Geneviève Afoua-Geay

Avocate (Entretien mené par Jean- François Martini)
Au moment de l’accession à l’indépendance des pays qui appartenaient à l’ancien empire colonial français, les questions de nationalité des anciens Français de ces territoires ont été réglées au gré des intérêts politiques et économiques de la France. Aujourd’hui, la France veut se débarrasser de son passé colonial, mais aussi de ceux que la colonisation a liés à elle. Administration comme tribunaux multiplient alors les obstacles au maintien ou à la réintégration dans la nationalité française de personnes qui ont parfois vécu et travaillé en France leur vie durant.

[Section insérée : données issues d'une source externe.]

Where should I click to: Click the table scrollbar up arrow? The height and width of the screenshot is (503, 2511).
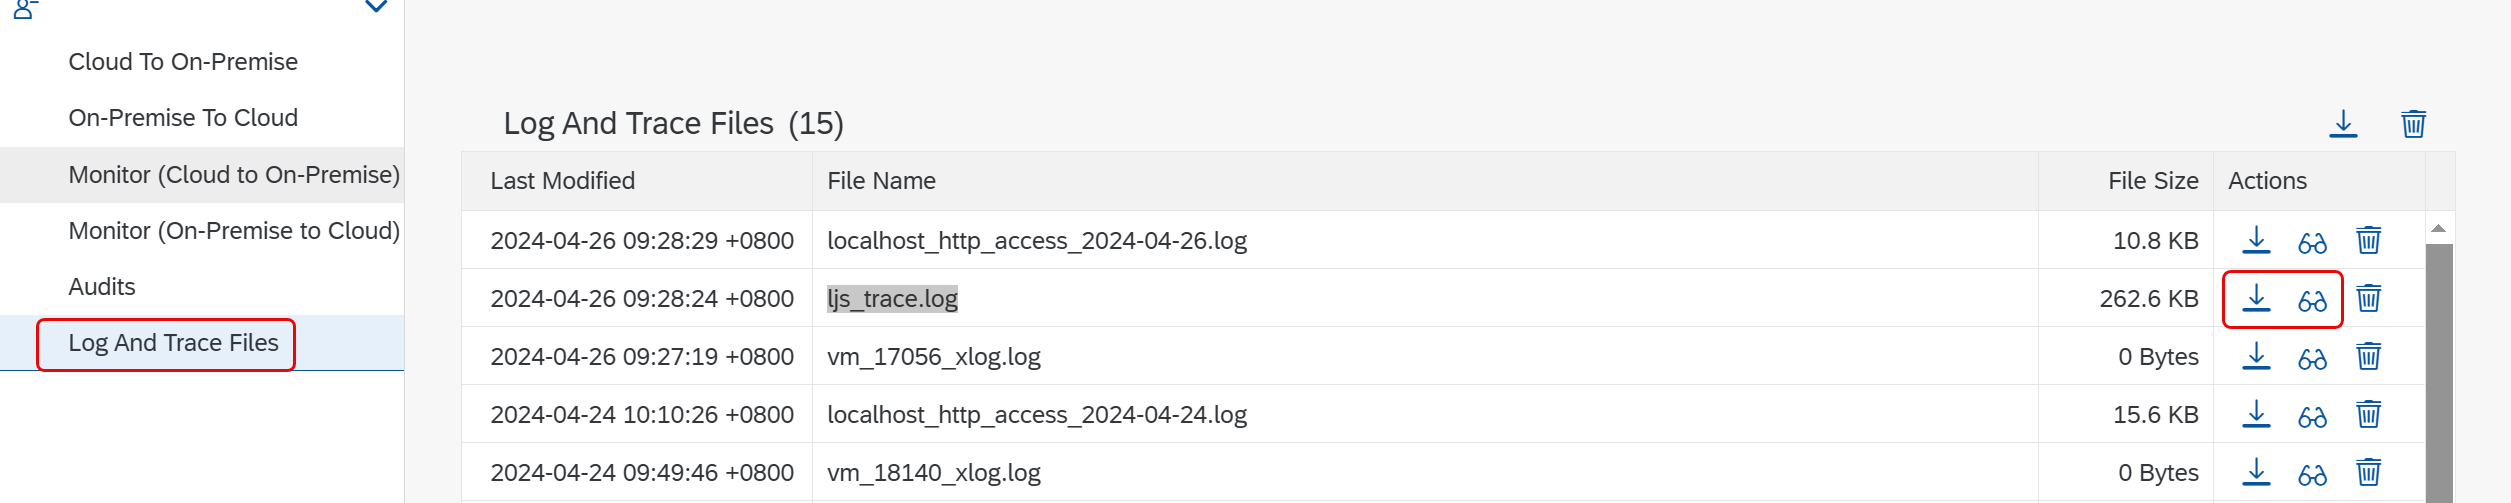click(2438, 229)
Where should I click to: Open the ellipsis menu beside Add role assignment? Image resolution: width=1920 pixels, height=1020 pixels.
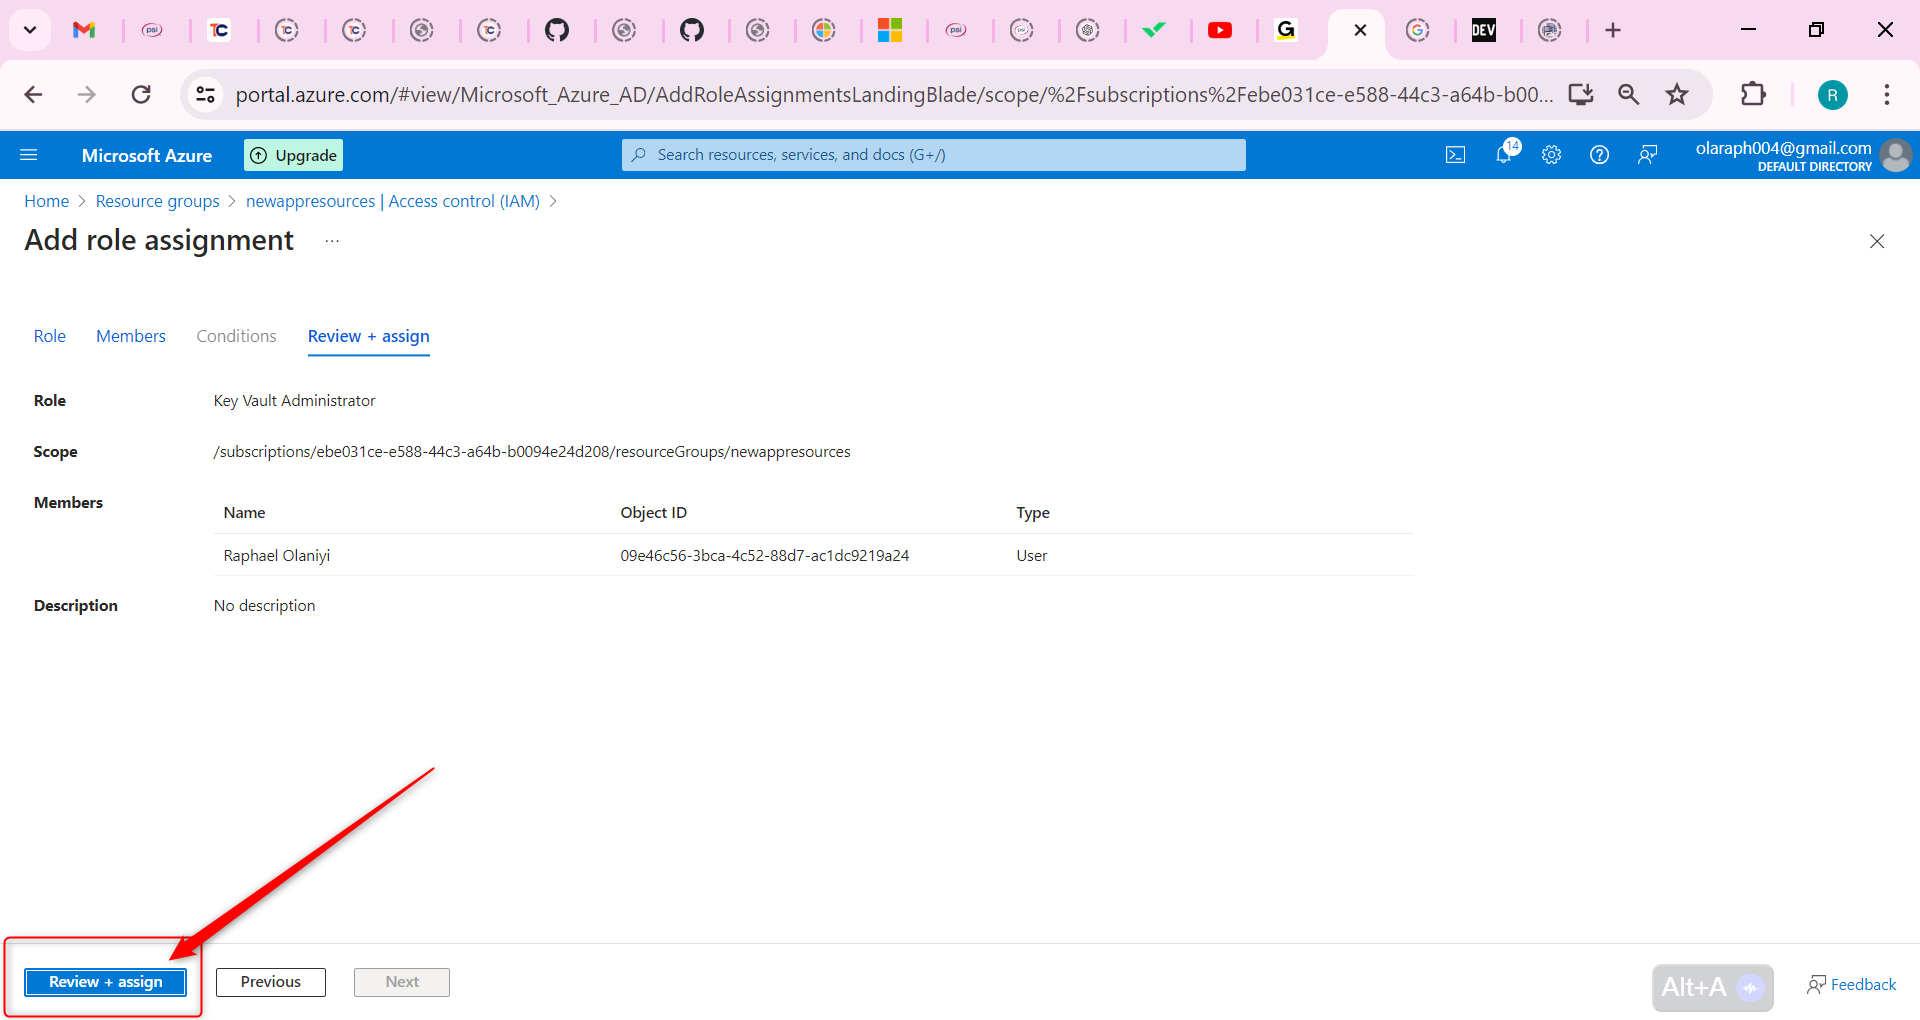point(332,240)
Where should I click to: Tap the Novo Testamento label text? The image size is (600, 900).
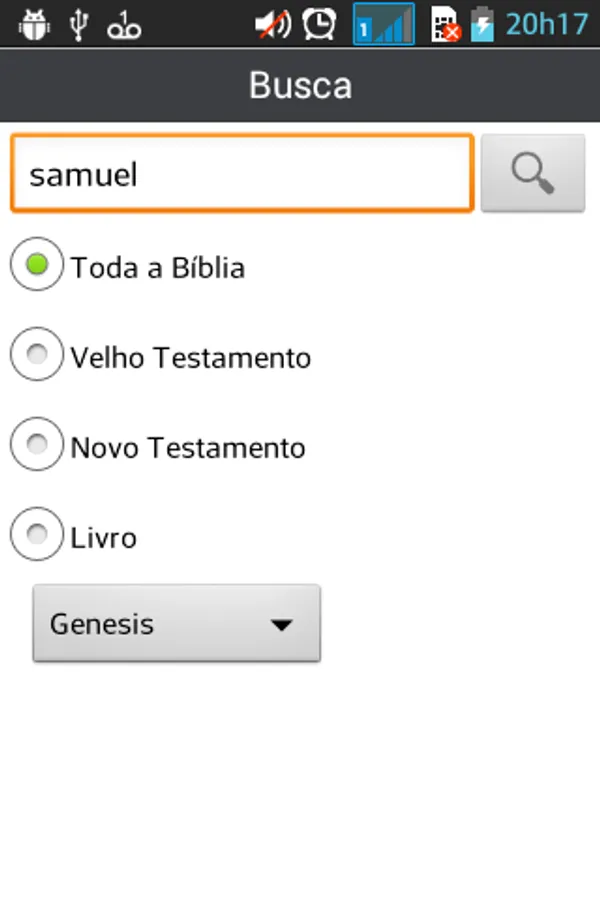pyautogui.click(x=187, y=447)
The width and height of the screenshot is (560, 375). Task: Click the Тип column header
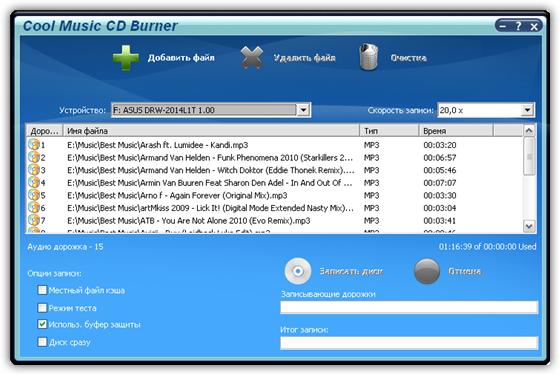(389, 131)
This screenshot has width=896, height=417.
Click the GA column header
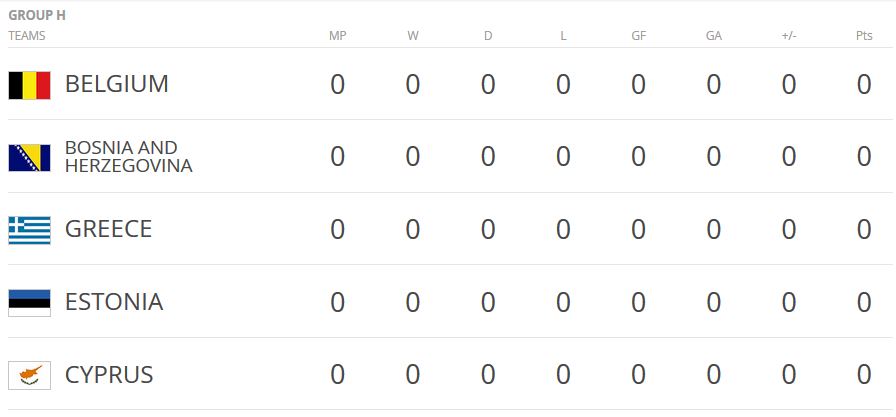pyautogui.click(x=714, y=36)
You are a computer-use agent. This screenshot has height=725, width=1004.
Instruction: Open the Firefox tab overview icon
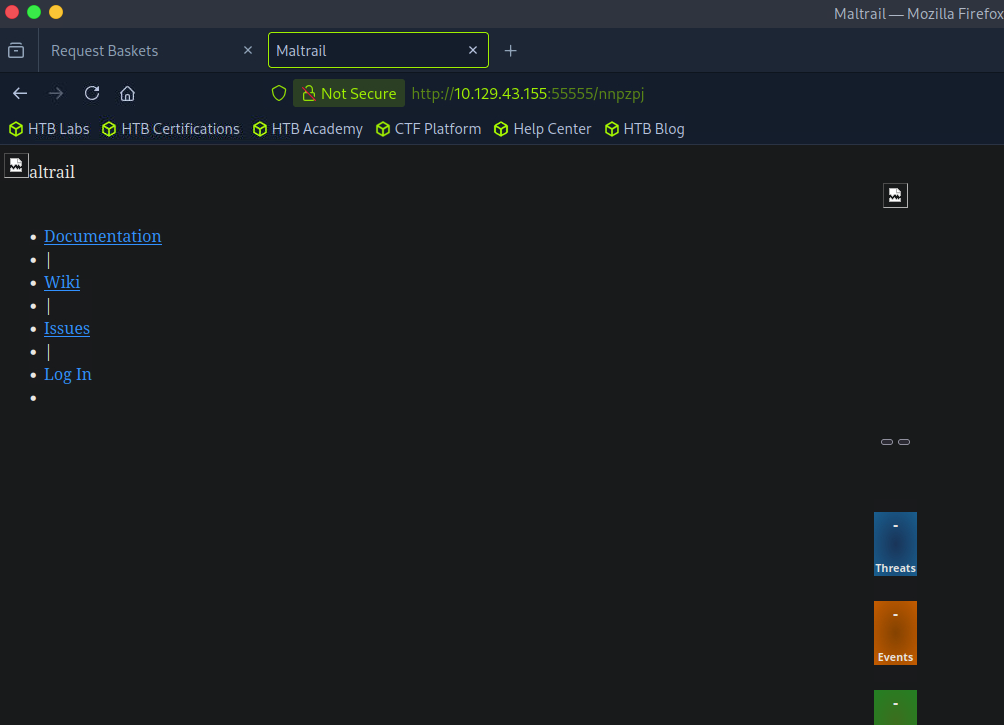(x=16, y=50)
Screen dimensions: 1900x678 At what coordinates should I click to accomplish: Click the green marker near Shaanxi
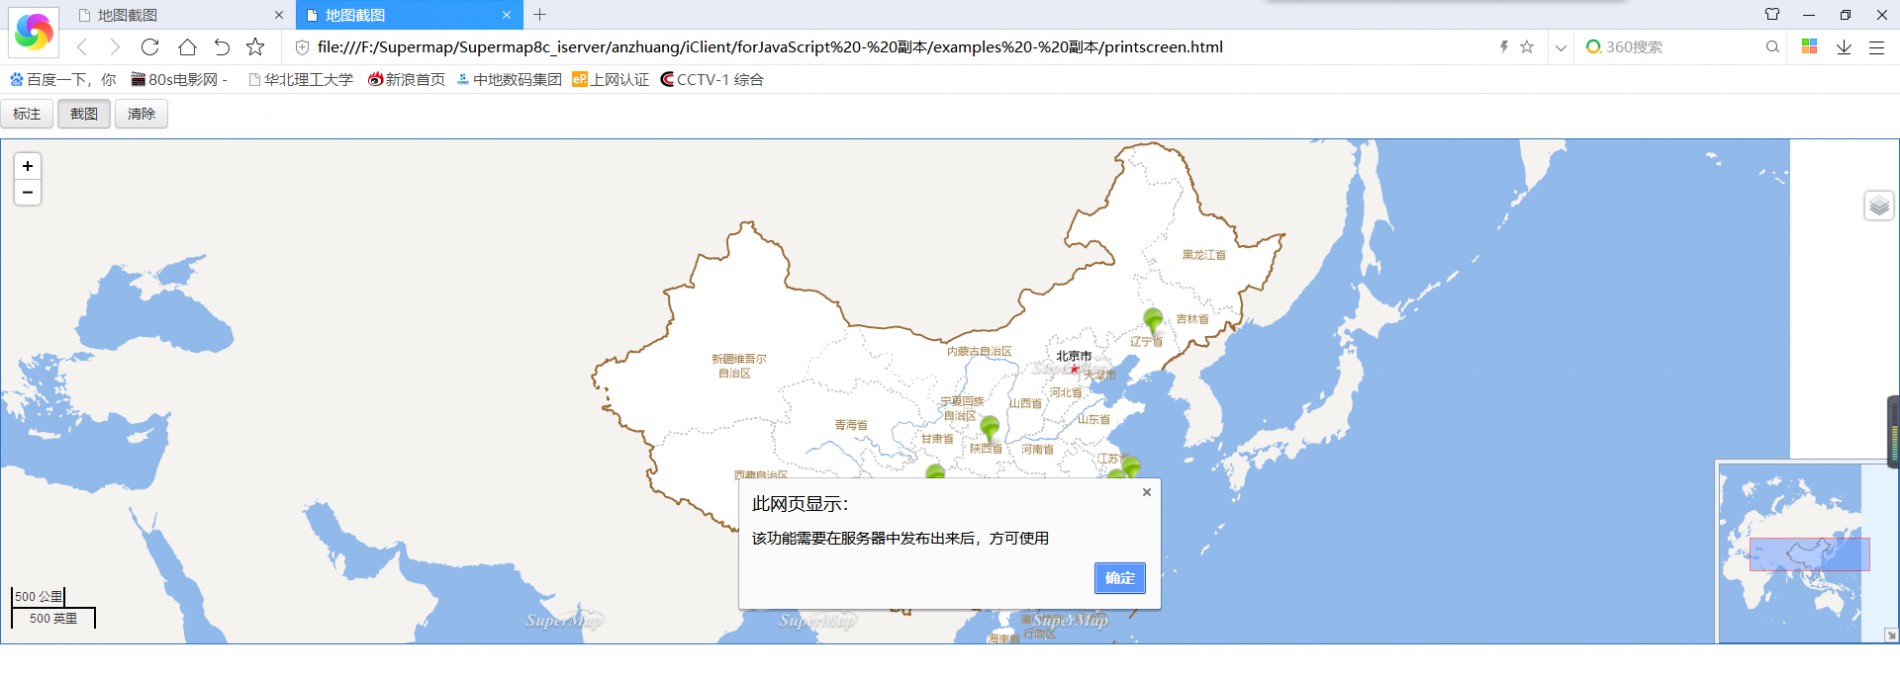pyautogui.click(x=989, y=428)
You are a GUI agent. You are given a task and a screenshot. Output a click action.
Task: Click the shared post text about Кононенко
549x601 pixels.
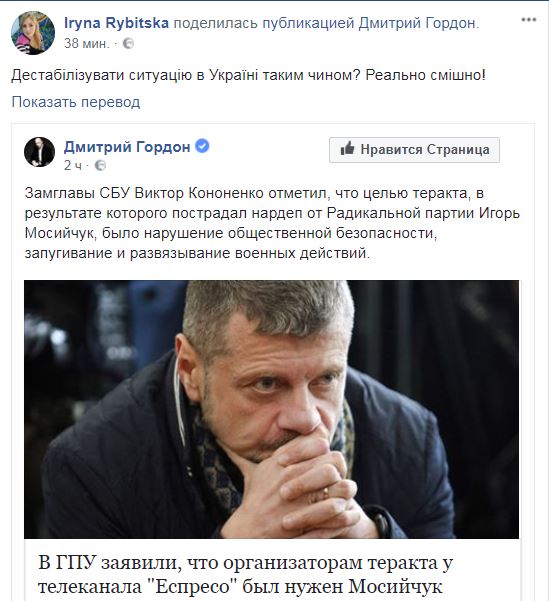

On sait que le processus de décolonisation a donné lieu à des règles particulières en matière de nationalité. Il existe néanmoins un certain nombre de principes récurrents. Pouvez-vous nous les exposer ?

Le processus de décolonisation a effectivement donné lieu à des règles spécifiques et diverses en matière de nationalité parce que la colonisation était ellemême diversifiée. Ainsi, certains pays sur lesquels la France assurait seulement la représentation au niveau international ont recouvré leur souveraineté et certaines dispositions spéciales que la France y avait instaurées ont cessé de produire effet du jour où les droits particuliers de la puissance coloniale ont cessé de s’exercer. Ce fut le cas de la Tunisie et du Maroc, pays sous protectorat de la France, ainsi que du Togo et du Cameroun, territoires administrés par la France en vertu d’un mandat international. En Tunisie et au Maroc, par exemple, il a toujours existé une nationalité tunisienne et une nationalité marocaine à côté de la nationalité française. Pour ces pays, l’existence de dispositions particulières, au moment de la décolonisation, pouvait relever du droit conventionnel (ce fut le cas de la Tunisie avec la Convention du 3 juin 1955). Pour le Maroc, l’indépendance n’a été précédée d’aucune convention avec la France sur la nationalité. Pour les établissements français de l’Inde, la décolonisation a donné lieu à la cession de ces établissements à l’Inde, État déjà constitué avec lequel ont été conclus des traités.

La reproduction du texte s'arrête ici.